Lines contained in a dataset
[start]

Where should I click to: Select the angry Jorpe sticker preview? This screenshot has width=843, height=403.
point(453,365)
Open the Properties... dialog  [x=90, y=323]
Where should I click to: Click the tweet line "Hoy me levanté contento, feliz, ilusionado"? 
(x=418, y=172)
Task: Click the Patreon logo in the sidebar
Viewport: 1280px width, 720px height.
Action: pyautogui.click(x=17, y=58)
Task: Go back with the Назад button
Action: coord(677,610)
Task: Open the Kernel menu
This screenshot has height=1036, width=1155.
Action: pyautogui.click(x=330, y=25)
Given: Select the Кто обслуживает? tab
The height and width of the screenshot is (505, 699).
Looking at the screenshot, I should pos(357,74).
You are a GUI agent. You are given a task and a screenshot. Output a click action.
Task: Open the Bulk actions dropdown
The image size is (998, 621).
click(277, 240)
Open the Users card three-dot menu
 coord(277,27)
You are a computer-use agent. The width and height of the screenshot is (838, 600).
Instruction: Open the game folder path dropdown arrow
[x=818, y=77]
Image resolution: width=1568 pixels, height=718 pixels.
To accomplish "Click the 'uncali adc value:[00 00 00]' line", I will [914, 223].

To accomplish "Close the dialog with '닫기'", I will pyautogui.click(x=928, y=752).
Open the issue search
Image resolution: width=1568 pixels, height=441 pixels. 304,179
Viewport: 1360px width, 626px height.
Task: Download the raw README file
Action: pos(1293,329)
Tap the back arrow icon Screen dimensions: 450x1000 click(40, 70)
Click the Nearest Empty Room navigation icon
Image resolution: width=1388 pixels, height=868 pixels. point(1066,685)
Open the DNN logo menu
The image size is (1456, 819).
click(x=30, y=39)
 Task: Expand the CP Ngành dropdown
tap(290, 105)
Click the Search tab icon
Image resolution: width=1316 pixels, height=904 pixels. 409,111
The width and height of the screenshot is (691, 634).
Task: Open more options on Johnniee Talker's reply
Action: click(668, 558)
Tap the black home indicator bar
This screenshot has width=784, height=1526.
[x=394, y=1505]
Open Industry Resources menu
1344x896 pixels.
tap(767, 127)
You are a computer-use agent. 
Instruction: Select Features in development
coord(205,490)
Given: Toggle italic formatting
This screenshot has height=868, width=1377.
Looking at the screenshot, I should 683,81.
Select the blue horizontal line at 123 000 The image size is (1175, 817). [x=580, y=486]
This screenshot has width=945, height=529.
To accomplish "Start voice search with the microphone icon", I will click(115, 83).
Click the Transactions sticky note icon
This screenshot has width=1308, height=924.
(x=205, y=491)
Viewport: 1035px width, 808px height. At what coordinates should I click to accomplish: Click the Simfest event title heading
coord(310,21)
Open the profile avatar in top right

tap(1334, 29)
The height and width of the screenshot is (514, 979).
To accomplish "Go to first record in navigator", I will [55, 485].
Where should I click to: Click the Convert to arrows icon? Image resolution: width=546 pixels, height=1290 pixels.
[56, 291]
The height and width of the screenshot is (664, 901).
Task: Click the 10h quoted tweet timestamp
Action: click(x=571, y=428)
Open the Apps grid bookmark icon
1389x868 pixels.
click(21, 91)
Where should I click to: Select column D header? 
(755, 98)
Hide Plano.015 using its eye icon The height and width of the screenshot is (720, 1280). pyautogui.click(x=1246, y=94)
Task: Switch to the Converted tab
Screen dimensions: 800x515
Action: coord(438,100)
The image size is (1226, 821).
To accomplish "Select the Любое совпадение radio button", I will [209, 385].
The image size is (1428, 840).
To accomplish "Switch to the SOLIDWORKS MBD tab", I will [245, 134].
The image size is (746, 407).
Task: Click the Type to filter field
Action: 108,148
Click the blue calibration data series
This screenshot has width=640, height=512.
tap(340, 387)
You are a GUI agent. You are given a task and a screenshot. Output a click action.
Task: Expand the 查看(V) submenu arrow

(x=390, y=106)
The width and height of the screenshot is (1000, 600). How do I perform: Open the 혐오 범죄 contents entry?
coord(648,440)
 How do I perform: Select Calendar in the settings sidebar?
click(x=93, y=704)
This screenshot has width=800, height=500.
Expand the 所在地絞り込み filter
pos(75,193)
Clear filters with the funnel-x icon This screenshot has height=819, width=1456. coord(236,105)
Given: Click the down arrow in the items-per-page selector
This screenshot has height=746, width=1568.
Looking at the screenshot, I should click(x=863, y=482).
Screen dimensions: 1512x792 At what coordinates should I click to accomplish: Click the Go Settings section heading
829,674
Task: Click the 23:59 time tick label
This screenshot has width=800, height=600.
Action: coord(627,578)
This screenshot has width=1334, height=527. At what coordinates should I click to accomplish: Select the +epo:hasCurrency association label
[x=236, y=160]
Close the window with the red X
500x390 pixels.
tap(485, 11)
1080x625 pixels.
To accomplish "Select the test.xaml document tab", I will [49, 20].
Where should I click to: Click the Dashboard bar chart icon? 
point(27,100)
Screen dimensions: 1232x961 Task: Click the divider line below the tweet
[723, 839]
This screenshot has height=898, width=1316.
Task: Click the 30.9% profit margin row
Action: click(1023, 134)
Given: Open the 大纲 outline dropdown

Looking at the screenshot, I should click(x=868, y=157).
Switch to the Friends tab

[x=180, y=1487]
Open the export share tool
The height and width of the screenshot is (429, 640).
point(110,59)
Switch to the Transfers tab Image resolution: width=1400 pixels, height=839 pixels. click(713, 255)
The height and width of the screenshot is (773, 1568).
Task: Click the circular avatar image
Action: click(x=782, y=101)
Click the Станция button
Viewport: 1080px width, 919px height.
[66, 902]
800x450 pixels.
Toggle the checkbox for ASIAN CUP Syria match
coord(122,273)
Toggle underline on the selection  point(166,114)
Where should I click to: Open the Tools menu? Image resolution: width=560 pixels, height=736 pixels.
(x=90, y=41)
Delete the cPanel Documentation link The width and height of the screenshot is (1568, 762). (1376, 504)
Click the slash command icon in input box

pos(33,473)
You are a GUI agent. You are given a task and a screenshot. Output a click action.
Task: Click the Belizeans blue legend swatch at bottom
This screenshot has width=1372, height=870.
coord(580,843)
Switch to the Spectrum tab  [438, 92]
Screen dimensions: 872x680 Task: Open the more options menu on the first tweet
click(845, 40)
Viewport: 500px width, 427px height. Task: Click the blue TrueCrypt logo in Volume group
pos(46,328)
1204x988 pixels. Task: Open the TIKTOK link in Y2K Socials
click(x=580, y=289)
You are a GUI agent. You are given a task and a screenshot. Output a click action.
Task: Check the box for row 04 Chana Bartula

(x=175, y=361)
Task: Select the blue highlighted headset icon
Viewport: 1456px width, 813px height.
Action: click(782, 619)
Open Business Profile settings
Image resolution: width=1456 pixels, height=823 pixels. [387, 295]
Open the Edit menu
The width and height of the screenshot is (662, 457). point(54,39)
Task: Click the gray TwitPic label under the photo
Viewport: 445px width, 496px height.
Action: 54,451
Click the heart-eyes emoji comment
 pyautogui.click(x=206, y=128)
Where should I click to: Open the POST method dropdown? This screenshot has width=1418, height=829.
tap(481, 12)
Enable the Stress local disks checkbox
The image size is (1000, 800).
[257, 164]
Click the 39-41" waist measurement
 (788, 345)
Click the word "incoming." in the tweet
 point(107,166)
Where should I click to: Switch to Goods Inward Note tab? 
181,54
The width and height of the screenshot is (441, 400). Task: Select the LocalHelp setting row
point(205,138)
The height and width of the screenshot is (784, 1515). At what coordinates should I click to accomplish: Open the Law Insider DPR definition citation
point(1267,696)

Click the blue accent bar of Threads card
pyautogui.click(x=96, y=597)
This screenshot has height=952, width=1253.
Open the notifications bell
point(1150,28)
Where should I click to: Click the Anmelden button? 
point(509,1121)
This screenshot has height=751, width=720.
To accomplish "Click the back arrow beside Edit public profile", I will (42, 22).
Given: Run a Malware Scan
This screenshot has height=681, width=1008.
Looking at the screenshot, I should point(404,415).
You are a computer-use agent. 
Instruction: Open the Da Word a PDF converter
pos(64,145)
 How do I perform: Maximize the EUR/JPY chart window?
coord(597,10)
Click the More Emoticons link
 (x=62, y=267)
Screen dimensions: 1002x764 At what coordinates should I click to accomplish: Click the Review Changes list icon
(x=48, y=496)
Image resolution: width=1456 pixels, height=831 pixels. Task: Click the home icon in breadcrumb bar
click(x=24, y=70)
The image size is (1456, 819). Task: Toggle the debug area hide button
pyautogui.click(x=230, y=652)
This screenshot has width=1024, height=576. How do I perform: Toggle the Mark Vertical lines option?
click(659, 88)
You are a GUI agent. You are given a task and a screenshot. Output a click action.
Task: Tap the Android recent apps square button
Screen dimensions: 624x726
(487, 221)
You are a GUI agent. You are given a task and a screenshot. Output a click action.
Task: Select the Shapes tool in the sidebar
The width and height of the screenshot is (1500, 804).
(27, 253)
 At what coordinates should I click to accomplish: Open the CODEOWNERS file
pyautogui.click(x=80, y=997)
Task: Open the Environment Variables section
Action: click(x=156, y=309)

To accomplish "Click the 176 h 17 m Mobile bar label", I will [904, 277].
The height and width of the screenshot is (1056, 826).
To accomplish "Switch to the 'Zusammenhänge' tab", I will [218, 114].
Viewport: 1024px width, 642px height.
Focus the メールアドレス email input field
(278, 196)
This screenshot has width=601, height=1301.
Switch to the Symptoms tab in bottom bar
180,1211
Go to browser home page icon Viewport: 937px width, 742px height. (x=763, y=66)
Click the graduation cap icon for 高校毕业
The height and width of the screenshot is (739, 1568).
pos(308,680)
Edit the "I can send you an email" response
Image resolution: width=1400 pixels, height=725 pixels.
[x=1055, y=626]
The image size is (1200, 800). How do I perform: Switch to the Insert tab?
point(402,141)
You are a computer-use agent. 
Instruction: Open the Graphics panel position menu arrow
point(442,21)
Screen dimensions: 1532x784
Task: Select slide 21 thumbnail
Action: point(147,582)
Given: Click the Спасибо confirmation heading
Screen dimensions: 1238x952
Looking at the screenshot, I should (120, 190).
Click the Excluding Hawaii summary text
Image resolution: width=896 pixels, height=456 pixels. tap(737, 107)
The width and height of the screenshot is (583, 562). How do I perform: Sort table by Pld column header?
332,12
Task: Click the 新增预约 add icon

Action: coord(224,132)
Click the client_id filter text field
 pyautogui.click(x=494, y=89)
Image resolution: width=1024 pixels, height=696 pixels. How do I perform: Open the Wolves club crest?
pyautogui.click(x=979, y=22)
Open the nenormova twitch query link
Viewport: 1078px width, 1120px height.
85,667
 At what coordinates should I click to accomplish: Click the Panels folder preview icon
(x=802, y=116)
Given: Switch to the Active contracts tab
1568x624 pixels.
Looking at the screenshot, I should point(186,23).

[end]

◆ **Task details**: Reproduce the lines from the first one through the line containing "click(277, 240)", replacing "Patreon logo" with "Patreon icon" and leaving everything else unchanged.

◆ **Answer in full**:
Where should I click to: Select the angry Jorpe sticker preview? This screenshot has width=843, height=403.
point(453,365)
Open the Properties... dialog  [x=90, y=323]
Where should I click to: Click the tweet line "Hoy me levanté contento, feliz, ilusionado"? 
(x=418, y=172)
Task: Click the Patreon icon in the sidebar
Viewport: 1280px width, 720px height.
Action: pyautogui.click(x=17, y=58)
Task: Go back with the Назад button
Action: coord(677,610)
Task: Open the Kernel menu
This screenshot has height=1036, width=1155.
Action: pyautogui.click(x=330, y=25)
Given: Select the Кто обслуживает? tab
The height and width of the screenshot is (505, 699).
Looking at the screenshot, I should pos(357,74).
You are a GUI agent. You are given a task and a screenshot. Output a click action.
Task: Open the Bulk actions dropdown
The image size is (998, 621).
click(277, 240)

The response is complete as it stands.